O mundo globalizado, hegemonizado pelo discurso neoliberal, pela pós-modernidade, produziu uma época fragmentada, desprovida de valores universais, onde convivemos com exclusões dos mais variados tipos – econômica, social, nas áreas do conhecimento, da informação e da cultura. Esse momento impõe-nos o desafio de resgatar, incorporar e ampliar valores éticos cuja sedimentação nos últimos dois milênios teve a influência do melhor pensamento cristão, fundado na defesa da dignidade humana, no primado da vida, na defesa do bem comum e no cuidado com os pobres. Precisamos reconstruir a presença de Deus e recuperar a referência dos valores da justiça, da paz, da solidariedade, da partilha, da alteridade, enfim, daqueles que fornecem as condições objetivas para a consolidação da dignidade humana.

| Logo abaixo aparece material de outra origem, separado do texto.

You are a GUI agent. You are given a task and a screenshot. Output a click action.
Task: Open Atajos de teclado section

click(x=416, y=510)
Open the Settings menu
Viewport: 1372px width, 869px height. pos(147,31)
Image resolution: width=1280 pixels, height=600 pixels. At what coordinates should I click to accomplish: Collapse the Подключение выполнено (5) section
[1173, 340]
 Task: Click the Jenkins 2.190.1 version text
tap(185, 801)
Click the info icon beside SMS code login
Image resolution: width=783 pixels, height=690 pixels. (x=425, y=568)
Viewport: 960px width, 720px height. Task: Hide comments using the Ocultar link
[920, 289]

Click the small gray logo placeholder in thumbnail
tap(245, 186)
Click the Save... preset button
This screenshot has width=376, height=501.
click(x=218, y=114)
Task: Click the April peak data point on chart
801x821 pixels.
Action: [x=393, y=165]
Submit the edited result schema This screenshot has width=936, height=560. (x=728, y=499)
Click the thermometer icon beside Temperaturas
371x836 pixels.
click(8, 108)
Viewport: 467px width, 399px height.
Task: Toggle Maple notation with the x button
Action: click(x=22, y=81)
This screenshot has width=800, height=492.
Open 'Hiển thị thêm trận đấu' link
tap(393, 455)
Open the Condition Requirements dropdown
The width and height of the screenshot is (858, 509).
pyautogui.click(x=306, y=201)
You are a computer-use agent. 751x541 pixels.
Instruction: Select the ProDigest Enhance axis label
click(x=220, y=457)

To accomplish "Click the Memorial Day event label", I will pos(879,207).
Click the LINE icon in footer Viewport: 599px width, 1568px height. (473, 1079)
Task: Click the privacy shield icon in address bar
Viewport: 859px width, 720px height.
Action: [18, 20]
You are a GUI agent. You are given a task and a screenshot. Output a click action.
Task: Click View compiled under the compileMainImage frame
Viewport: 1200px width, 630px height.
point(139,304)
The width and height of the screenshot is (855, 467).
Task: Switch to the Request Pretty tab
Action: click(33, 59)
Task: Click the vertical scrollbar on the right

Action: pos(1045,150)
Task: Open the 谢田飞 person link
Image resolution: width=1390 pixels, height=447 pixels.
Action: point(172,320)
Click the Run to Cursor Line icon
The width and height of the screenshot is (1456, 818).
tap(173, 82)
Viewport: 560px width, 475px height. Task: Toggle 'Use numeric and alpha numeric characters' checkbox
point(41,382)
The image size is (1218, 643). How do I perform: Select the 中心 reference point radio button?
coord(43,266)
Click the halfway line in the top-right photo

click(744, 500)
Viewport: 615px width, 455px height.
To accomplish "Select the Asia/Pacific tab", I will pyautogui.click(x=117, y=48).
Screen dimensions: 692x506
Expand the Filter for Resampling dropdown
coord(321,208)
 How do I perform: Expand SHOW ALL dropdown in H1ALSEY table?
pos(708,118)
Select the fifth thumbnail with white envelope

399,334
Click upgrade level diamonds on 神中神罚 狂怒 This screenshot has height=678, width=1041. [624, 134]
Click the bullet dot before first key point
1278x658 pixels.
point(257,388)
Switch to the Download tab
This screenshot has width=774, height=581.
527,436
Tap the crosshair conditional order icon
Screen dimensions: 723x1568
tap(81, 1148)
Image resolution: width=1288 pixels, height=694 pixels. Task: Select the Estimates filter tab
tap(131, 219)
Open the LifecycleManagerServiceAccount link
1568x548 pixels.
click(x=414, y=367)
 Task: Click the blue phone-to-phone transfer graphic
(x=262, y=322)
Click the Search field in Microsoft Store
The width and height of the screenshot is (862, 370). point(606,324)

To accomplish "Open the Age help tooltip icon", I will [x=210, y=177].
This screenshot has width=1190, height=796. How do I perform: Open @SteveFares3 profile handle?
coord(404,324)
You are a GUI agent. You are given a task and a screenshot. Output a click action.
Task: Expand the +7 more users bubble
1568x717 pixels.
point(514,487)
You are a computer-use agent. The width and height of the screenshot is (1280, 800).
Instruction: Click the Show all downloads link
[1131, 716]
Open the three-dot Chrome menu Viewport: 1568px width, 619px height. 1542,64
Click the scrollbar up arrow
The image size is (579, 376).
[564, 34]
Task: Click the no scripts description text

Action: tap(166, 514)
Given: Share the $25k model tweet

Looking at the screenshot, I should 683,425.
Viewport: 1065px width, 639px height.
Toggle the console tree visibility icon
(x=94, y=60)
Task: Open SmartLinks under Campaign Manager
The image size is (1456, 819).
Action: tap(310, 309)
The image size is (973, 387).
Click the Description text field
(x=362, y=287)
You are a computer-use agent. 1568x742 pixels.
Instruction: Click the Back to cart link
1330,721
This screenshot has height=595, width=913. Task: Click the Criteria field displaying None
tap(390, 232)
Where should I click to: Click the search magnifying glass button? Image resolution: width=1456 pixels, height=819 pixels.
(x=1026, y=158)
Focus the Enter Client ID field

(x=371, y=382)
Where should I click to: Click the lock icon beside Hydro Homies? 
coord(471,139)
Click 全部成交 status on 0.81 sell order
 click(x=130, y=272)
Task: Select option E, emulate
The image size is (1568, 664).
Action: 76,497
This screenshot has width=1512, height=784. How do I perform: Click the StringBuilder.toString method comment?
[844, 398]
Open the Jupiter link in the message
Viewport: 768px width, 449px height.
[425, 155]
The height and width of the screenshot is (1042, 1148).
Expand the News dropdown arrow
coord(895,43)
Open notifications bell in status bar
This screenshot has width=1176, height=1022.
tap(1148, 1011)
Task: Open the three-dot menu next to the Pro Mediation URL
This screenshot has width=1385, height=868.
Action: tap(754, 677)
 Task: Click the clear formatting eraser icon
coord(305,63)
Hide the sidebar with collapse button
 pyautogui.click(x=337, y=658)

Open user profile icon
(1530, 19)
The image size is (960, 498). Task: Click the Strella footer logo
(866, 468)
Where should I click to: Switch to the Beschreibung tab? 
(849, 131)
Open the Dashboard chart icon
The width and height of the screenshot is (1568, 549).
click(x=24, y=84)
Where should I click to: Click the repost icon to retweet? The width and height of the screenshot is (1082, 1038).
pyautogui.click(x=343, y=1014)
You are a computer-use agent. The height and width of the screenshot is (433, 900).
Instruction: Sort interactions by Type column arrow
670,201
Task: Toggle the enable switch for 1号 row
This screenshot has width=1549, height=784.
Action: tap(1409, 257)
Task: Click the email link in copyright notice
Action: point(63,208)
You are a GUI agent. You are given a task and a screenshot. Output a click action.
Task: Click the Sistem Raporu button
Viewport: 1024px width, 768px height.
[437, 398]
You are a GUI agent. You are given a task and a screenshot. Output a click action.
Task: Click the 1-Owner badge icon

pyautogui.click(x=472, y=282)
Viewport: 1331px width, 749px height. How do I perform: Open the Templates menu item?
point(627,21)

Neste mundo globalizado, o avanço tecnológico que os pensadores influenciados pelo iluminismo vislumbravam como uma chave para ampliar as potencialidades humanas, serve muito mais para alimentar as contradições sociais do que para cumprir o ideal iluminista. A onda de um “capitalismo triunfante” reinaugurou uma era dos “mercadores do templo”, revertendo a ordem e transformando o próprio mercado em templo. O valor supremo passou a ser o dinheiro, a propriedade privada desvinculada de suas funções sociais e o lucro a qualquer preço - formas modernas do “bezerro de ouro”. E as conseqüências do endeusamento do consumo se refletem na ausência dos valores fundamentais na formação humana, obscurecendo o valor da vida como mediação das relações e dos conflitos humanos. O enfraquecimento de referências descortina um grande desafio para formação do ser humano, que vê as possibilidades enfraquecidas pelos sentimentos de ansiedade, angústia e dúvida. A análise das condições de nossa época, para manter fidelidade no relato, resvala para o pessimismo.
Mas, se pelas condições históricas nos vemos pessimistas na avaliação dos fatos, a existência de um trabalho consciente de enfrentamento dos desafios, no Brasil, deixa-nos otimistas nas possibilidades de ação. A constatação das dificuldades deve nos impulsionar na busca de soluções para mudar o estado das coisas, não para alimentar o espaço para imobilidade.
O Brasil sente os efeitos da pós-modernidade, da dívida social histórica que por muitos anos acentuou nossas desigualdades sociais. É fato. Famílias desintegradas, jovens com pouca ou nenhuma perspectiva, desemprego, trabalho infantil, violência sexual contra crianças e adolescentes, prostituição infantil, fome, conduzindo a um quadro de déficit de esperança entre seus habitantes. São alguns dos desafios que estamos enfrentando sustentados por indicadores sociais que diferentes instituições disponibilizam para consulta.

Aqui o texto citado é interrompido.